Collected data
>>>

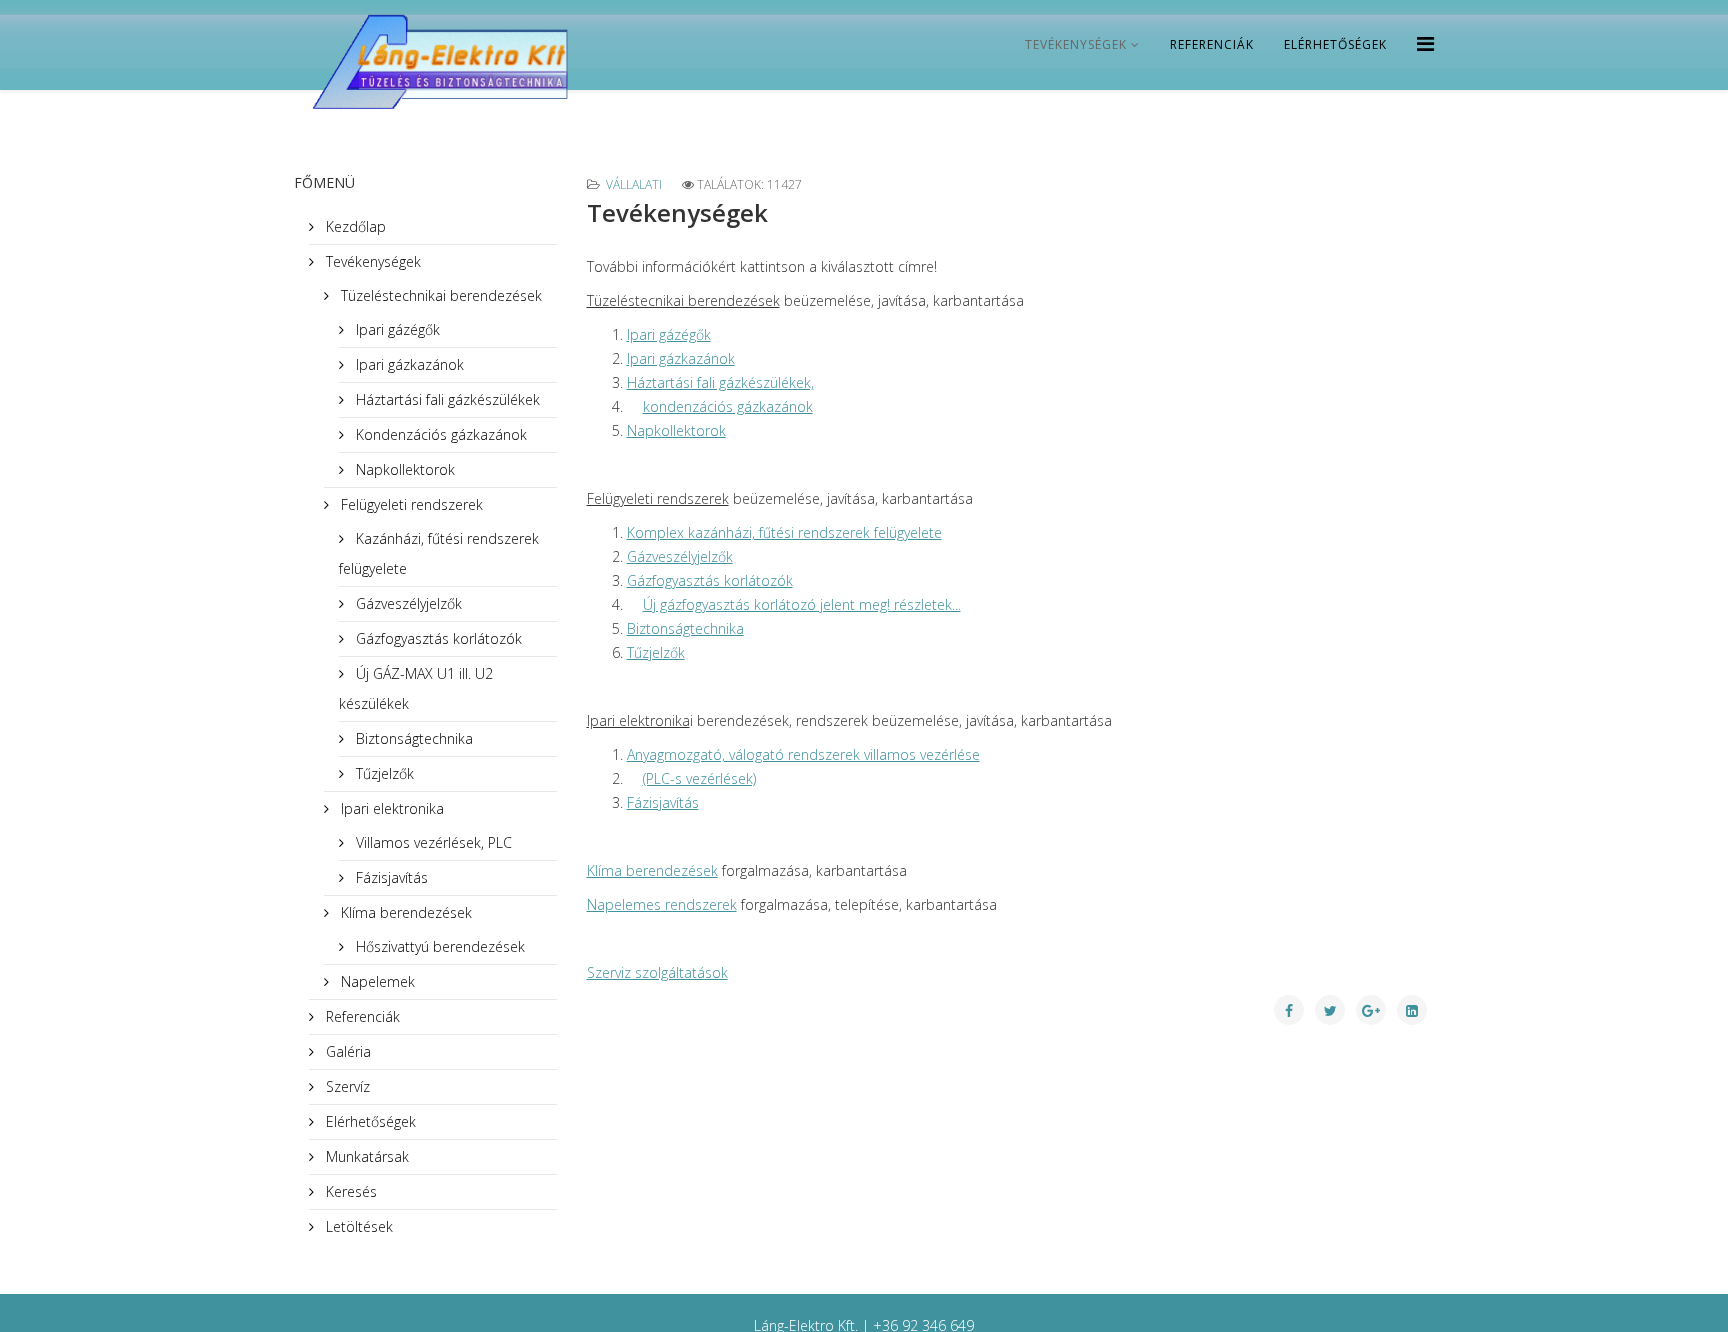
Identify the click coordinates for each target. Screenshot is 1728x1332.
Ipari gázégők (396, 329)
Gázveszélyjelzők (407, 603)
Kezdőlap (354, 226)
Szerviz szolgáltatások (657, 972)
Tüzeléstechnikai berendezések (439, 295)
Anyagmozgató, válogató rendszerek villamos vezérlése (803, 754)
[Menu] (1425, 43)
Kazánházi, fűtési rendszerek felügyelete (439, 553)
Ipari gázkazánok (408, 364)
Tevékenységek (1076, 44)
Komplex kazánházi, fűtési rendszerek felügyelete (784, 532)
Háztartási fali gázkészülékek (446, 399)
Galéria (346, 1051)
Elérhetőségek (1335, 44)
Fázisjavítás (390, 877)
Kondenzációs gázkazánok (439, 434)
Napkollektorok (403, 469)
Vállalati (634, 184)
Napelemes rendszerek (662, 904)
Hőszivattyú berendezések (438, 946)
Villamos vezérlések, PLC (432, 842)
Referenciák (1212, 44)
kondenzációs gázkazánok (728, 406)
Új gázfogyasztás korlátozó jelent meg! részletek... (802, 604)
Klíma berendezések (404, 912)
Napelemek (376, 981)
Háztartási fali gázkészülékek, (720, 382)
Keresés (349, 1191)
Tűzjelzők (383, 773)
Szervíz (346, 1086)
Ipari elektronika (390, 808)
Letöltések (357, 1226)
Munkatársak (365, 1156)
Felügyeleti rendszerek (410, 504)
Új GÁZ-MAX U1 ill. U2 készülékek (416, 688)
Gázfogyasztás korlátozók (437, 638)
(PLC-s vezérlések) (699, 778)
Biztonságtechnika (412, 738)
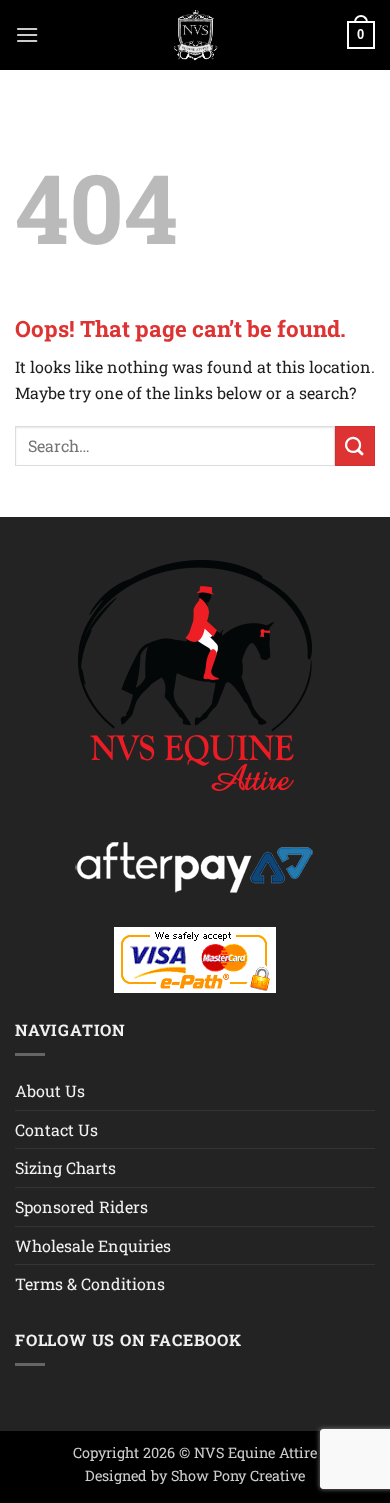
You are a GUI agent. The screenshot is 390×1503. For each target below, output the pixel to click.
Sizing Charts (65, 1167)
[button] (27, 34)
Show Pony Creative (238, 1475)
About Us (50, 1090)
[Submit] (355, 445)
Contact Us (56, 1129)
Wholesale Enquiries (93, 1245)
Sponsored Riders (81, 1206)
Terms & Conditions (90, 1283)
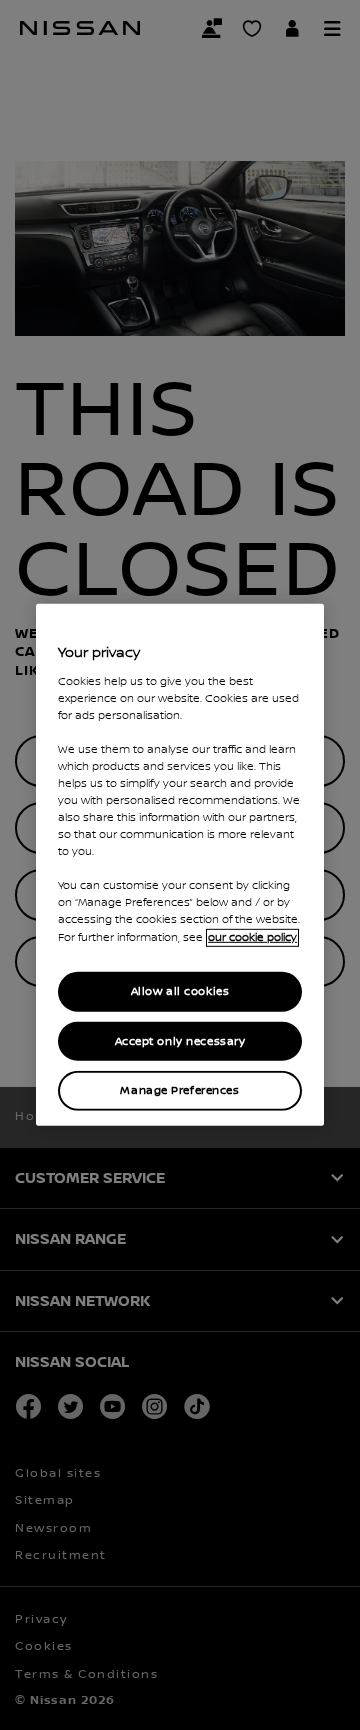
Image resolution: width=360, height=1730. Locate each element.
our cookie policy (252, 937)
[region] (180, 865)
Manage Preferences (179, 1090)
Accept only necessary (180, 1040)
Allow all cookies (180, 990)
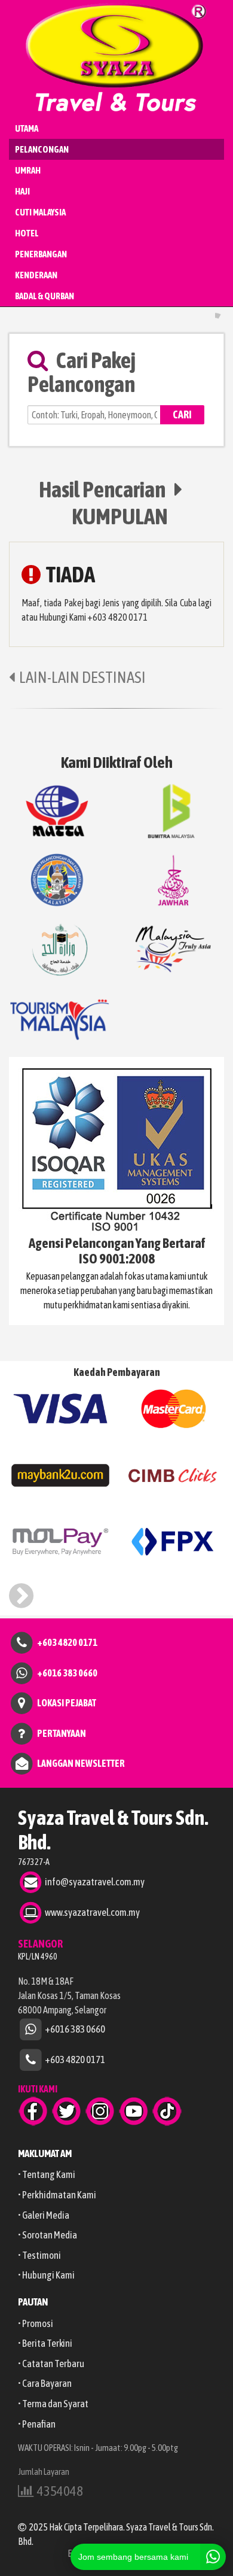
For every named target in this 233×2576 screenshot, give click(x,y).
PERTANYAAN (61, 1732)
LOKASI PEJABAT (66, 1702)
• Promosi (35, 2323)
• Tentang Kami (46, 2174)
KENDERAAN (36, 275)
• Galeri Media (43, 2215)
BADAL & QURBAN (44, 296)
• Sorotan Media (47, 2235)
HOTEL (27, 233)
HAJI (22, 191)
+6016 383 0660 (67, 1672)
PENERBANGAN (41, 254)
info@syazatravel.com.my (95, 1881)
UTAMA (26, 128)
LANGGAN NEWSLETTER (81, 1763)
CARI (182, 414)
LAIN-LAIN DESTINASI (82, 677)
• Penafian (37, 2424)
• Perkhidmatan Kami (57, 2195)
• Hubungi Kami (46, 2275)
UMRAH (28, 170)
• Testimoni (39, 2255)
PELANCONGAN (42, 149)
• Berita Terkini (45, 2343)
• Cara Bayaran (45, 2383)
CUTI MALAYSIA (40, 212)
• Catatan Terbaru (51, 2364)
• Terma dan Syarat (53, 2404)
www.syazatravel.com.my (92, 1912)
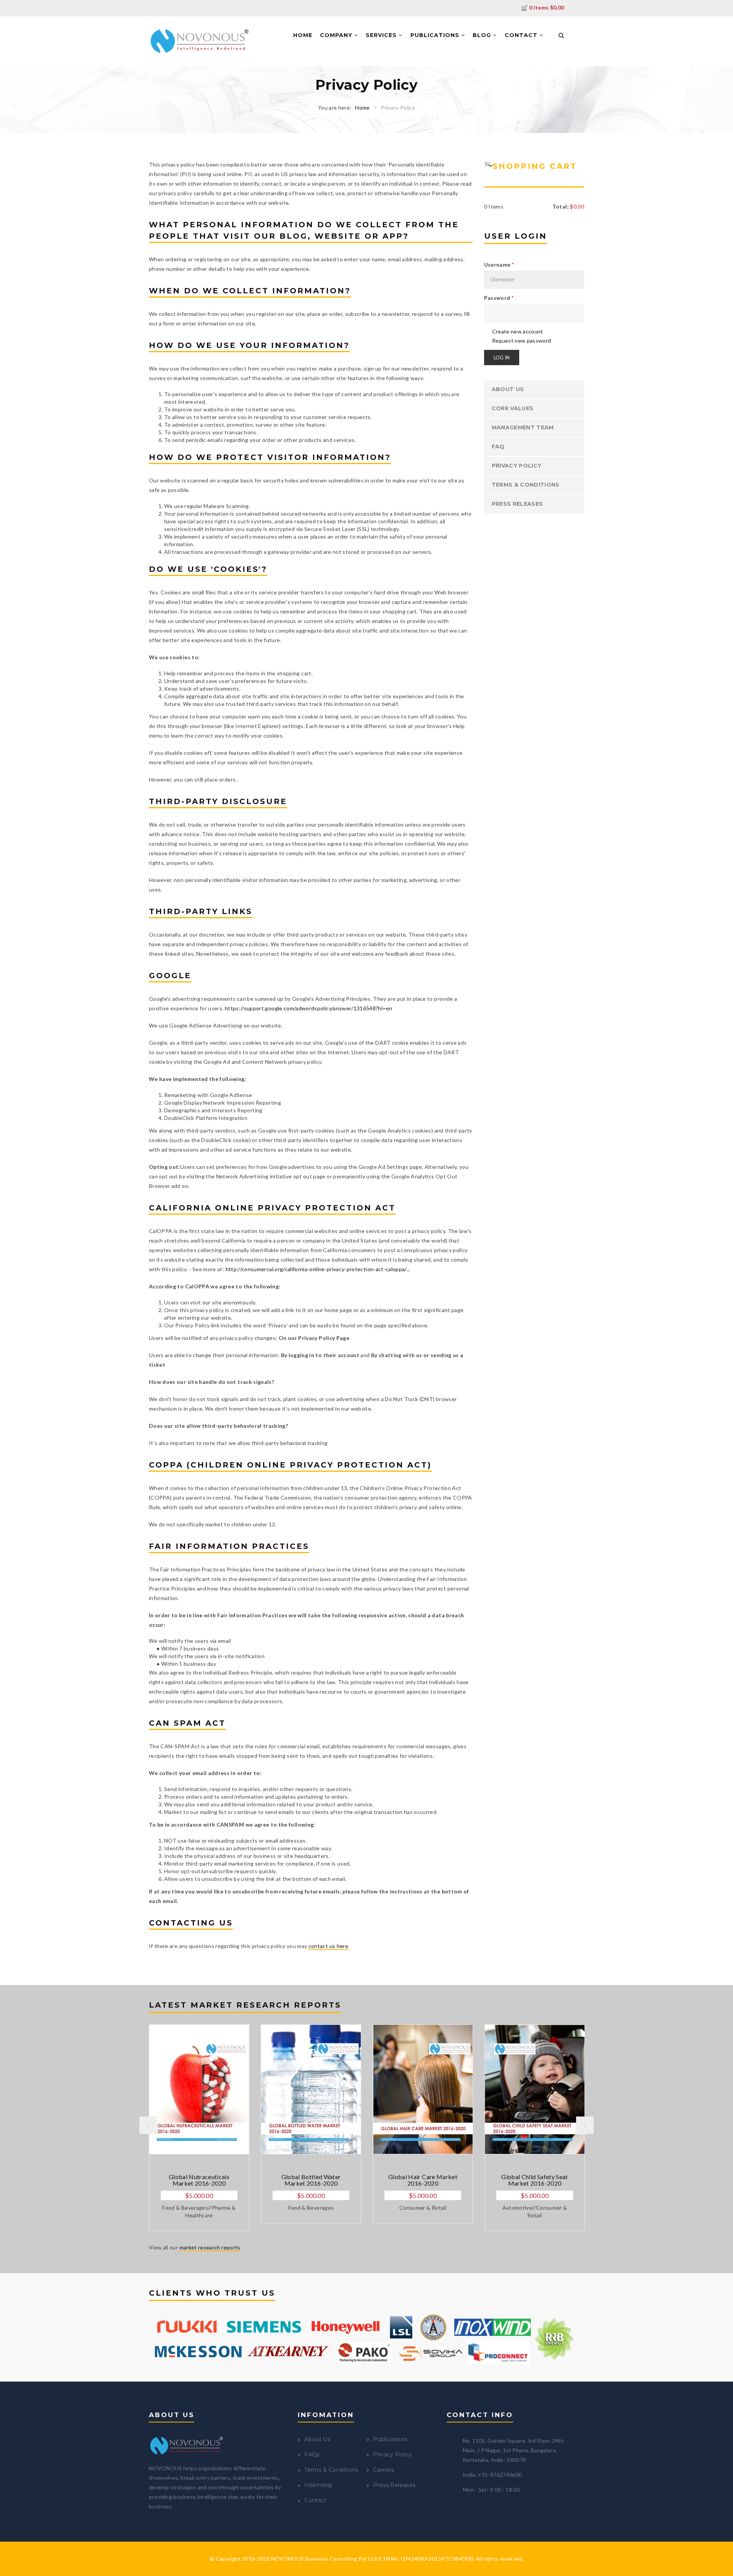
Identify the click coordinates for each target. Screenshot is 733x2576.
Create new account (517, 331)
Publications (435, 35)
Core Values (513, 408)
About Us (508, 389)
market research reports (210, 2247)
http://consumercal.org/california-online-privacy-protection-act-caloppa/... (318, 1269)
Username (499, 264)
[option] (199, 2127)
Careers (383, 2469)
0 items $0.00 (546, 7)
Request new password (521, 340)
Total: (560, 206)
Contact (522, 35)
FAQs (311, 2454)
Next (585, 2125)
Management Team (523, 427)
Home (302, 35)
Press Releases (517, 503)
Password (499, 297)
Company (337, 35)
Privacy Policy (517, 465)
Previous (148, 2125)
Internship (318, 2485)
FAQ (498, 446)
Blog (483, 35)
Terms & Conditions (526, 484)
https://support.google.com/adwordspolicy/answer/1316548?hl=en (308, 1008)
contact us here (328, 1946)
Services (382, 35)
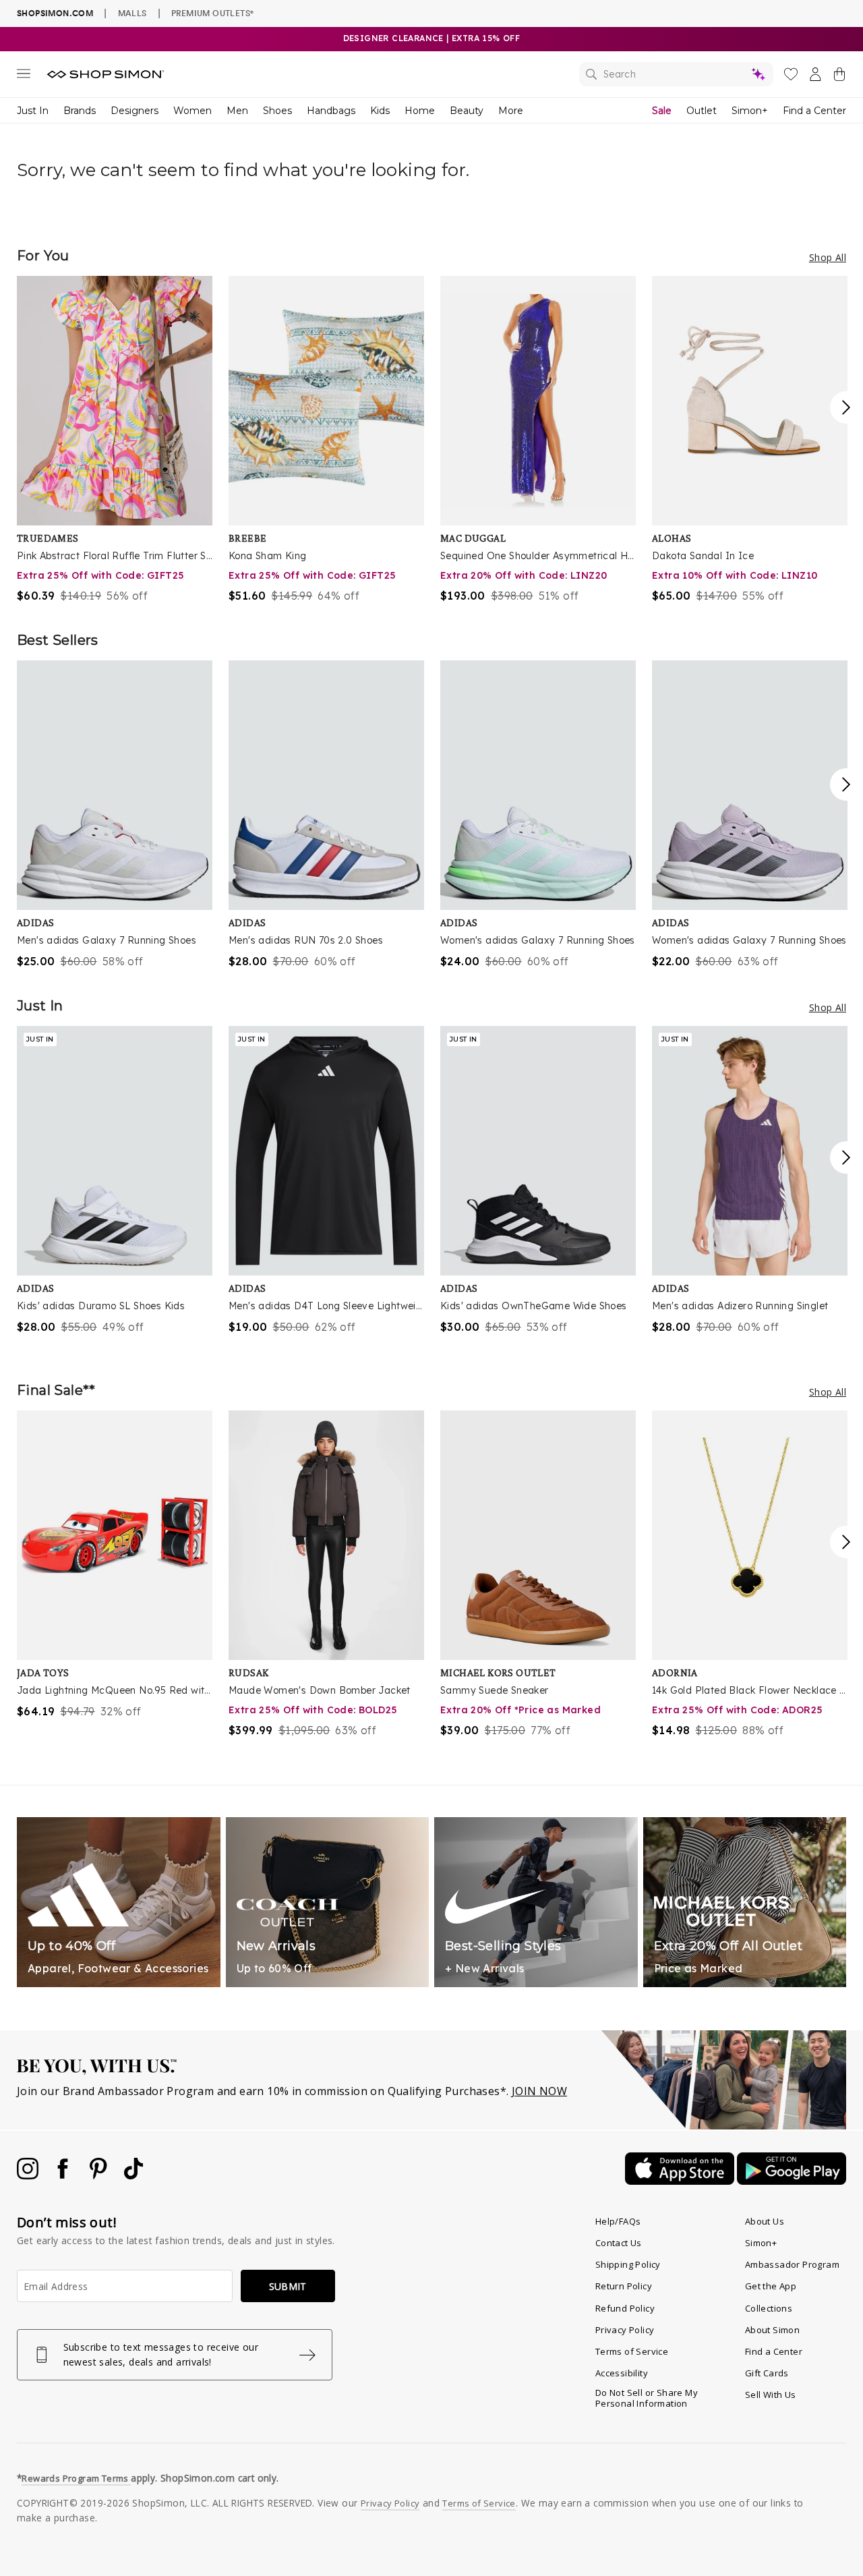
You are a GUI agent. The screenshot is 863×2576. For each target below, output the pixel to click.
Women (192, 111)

<<<

* YOUR OBJECTIVE: Would you repeat exactly, and only, the lines from the start of the records above through the line containing "Vállalati (634, 184)", with the pictures omitted?

* SOLUTION TO THE EXERCISE:
Identify the click coordinates for each target. Screenshot is 1728x1332.
Ipari gázégők (396, 329)
Gázveszélyjelzők (407, 603)
Kezdőlap (354, 226)
Szerviz szolgáltatások (657, 972)
Tüzeléstechnikai berendezések (439, 295)
Anyagmozgató, válogató rendszerek villamos vezérlése (803, 754)
[Menu] (1425, 43)
Kazánházi, fűtési rendszerek felügyelete (439, 553)
Ipari gázkazánok (408, 364)
Tevékenységek (1076, 44)
Komplex kazánházi, fűtési rendszerek felügyelete (784, 532)
Háztartási fali gázkészülékek (446, 399)
Galéria (346, 1051)
Elérhetőségek (1335, 44)
Fázisjavítás (390, 877)
Kondenzációs gázkazánok (439, 434)
Napkollektorok (403, 469)
Vállalati (634, 184)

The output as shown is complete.